> What you are asked to do
Gather each line in the items below that contains the word "resolution", and copy those lines in full.

> Extracted data

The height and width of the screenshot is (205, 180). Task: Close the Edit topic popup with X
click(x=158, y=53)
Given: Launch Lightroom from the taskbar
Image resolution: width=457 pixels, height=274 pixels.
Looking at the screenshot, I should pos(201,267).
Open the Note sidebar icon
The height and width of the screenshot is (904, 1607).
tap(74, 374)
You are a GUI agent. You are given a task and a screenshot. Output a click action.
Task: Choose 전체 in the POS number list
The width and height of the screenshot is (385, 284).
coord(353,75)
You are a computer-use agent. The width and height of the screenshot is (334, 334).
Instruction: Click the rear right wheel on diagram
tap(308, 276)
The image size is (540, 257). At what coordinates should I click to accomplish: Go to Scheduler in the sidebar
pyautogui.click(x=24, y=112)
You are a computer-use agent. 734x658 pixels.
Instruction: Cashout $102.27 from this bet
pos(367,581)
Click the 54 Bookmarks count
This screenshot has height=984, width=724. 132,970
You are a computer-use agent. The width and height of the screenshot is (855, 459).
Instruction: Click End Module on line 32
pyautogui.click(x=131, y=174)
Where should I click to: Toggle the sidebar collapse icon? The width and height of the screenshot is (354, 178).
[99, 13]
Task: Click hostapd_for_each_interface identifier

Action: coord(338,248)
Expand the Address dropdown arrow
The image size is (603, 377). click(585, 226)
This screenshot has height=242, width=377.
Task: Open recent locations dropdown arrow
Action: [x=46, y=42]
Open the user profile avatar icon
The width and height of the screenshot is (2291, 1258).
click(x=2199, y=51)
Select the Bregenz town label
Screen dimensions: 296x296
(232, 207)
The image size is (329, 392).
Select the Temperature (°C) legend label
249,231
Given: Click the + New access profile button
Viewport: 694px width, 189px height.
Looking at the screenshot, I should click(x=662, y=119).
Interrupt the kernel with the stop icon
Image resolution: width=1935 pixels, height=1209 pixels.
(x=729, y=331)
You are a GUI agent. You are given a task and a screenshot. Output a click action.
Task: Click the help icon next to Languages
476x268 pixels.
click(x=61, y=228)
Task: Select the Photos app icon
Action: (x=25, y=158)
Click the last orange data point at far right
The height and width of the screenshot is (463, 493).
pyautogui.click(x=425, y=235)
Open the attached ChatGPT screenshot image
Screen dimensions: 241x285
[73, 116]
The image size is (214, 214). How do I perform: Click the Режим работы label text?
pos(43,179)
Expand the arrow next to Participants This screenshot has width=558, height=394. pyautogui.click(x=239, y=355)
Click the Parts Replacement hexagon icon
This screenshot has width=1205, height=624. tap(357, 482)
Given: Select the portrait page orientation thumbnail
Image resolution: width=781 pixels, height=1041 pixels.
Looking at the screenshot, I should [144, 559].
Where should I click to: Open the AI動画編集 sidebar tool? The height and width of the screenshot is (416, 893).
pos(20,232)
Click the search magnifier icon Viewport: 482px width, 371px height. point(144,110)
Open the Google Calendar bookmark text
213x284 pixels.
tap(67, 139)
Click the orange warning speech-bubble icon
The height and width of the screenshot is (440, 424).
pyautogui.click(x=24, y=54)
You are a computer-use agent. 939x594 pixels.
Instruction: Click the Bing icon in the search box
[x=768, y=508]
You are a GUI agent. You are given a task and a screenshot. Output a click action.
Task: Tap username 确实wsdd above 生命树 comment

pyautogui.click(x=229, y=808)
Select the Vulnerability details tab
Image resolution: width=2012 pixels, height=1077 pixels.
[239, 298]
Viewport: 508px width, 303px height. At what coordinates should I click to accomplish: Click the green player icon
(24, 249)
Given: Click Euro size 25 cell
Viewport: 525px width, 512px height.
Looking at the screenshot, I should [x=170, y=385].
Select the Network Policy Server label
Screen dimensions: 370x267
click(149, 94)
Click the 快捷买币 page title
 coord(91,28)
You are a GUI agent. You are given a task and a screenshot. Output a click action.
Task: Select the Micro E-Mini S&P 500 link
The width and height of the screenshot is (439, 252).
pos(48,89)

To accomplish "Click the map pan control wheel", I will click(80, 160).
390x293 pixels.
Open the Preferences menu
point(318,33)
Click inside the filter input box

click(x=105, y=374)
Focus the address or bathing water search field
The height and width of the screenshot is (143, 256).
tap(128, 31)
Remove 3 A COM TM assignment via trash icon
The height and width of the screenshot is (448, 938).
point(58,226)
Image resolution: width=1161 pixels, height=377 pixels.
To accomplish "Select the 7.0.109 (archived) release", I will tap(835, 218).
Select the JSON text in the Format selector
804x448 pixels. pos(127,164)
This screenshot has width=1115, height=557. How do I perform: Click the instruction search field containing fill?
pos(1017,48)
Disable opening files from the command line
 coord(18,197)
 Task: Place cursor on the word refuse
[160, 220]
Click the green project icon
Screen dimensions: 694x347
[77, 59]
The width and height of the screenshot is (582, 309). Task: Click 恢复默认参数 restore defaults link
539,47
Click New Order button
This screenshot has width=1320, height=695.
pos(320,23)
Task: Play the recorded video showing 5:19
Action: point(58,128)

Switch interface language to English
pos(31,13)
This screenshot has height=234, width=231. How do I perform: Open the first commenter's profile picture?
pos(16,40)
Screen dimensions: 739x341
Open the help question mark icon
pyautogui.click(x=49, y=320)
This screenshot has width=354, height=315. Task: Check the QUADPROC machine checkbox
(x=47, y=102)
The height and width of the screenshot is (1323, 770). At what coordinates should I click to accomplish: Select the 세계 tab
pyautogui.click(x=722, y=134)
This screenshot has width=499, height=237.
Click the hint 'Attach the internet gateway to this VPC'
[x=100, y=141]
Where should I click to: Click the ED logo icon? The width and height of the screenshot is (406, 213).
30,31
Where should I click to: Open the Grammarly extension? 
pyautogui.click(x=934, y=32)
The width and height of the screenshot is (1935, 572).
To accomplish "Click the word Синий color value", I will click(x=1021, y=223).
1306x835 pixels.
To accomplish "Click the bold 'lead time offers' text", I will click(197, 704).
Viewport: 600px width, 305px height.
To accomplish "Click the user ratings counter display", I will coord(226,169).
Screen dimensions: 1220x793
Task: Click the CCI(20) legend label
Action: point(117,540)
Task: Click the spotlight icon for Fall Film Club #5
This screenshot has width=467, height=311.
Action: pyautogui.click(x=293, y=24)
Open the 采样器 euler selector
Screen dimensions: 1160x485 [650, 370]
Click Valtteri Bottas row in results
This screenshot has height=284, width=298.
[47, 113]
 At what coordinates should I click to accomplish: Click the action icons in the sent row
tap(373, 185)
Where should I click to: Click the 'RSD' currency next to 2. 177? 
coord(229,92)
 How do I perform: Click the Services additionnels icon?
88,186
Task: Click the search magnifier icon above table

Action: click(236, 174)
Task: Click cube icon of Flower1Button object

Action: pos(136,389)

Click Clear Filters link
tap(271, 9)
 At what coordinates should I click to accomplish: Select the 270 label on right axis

> Completed task
Image resolution: width=457 pixels, height=274 pixels.
Image resolution: width=1935 pixels, height=1209 pixels.
Image resolution: width=781 pixels, height=1041 pixels.
Image resolution: width=2012 pixels, height=1077 pixels.
Image resolution: width=1161 pixels, height=377 pixels.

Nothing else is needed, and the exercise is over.